24. Inland Revenue states that:

“Inland Revenue is aware of arrangements being entered into by some employers where an employee selects an amount of salary or wage that is substituted for vouchers (for example, supermarket and petrol vouchers) which are very similar to the cash equivalent of the salary or wage. A "voucher" in this context may take many forms but includes paper vouchers and electronic vouchers on stored value cards. …

Under this "repackaging" the vouchers are not being treated as income of the employee and no PAYE is deducted by the employer. The employee's income is treated as being reduced by the amount of the salary substituted with vouchers. As well as paying less income tax, employees who seek to reduce their income in this way pay less child support; decrease their student loan repayment obligation; reduce their KiwiSaver contributions and may claim a larger entitlement to Working for Families Tax Credit (WfFTC) than they should. In addition, repackaging in this way has the effect of reducing the contribution that their employer is required to make to the employee's KiwiSaver scheme.

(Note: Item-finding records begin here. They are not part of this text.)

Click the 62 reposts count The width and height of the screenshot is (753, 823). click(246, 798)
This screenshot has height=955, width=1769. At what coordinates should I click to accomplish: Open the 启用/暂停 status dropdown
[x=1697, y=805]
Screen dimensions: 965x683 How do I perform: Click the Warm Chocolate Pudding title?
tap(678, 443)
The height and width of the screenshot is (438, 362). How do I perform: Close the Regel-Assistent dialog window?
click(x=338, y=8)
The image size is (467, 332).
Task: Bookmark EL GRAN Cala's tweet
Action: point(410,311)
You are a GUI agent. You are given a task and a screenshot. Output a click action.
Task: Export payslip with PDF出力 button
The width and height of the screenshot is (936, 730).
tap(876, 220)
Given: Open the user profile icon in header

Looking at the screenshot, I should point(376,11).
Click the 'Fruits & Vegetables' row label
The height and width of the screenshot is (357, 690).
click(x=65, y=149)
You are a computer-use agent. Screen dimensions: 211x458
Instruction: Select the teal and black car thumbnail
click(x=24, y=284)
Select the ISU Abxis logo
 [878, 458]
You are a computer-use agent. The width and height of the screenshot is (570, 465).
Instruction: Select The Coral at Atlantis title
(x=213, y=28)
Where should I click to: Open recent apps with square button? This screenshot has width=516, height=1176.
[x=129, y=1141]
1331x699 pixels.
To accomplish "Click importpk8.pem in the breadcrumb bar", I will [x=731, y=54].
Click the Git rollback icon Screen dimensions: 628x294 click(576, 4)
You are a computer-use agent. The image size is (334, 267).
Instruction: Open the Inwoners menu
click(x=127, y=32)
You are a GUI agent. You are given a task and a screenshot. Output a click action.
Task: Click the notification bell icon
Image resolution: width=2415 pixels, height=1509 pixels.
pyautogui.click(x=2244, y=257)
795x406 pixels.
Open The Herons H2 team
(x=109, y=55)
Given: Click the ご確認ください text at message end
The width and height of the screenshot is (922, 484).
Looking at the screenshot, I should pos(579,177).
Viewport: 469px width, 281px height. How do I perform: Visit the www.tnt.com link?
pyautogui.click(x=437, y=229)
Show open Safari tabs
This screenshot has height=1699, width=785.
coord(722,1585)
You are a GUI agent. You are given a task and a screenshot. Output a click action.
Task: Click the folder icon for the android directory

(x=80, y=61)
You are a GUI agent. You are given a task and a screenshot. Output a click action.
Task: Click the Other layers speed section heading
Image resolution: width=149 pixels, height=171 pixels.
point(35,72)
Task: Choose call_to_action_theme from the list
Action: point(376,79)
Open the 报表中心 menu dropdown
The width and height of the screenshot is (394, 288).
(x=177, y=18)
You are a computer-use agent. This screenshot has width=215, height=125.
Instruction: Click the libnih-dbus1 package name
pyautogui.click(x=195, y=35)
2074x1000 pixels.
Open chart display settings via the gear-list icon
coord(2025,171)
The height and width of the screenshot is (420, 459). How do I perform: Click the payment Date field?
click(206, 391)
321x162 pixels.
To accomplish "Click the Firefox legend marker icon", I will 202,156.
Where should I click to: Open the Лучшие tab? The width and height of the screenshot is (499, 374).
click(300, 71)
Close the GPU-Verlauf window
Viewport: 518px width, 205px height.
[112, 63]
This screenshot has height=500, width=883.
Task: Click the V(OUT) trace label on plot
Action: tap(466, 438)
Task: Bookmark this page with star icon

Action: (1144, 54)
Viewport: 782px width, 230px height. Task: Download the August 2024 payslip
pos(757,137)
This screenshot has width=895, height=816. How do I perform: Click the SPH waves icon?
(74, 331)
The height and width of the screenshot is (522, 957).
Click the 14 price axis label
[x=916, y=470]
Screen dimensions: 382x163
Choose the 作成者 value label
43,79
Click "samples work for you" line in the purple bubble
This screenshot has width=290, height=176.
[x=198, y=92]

Usually, the employer also does not treat the provision of the vouchers as a fringe benefit subject to FBT. For instance, many of the employers offering this arrangement are charities who treat the provision of the vouchers as being exempt for FBT purposes under section CX 25

In addition, some employers are claiming GST input tax credits on the purchase of the vouchers that they provide to employees, but are not returning output tax when the vouchers are provided to the employees.

In some cases, the salary packaging scheme is administered by a third party provider who runs the scheme and provides the vouchers and administration services such as invoicing, in return for a fee.”
(emphasis added)

25. Inland Revenue’s view is that:
  1. Vouchers are essentially a substitute for salary and wages and PAYE tax should be withheld on the value of the vouchers; and

  2. The provision of the vouchers is a supply in relation to which the employer should return GST output tax.
26. Some examples are provided in RA 13/01. Inland Revenue states that it has commenced investigations into a number of taxpayers who have entered into salary packaging schemes involving the use of vouchers.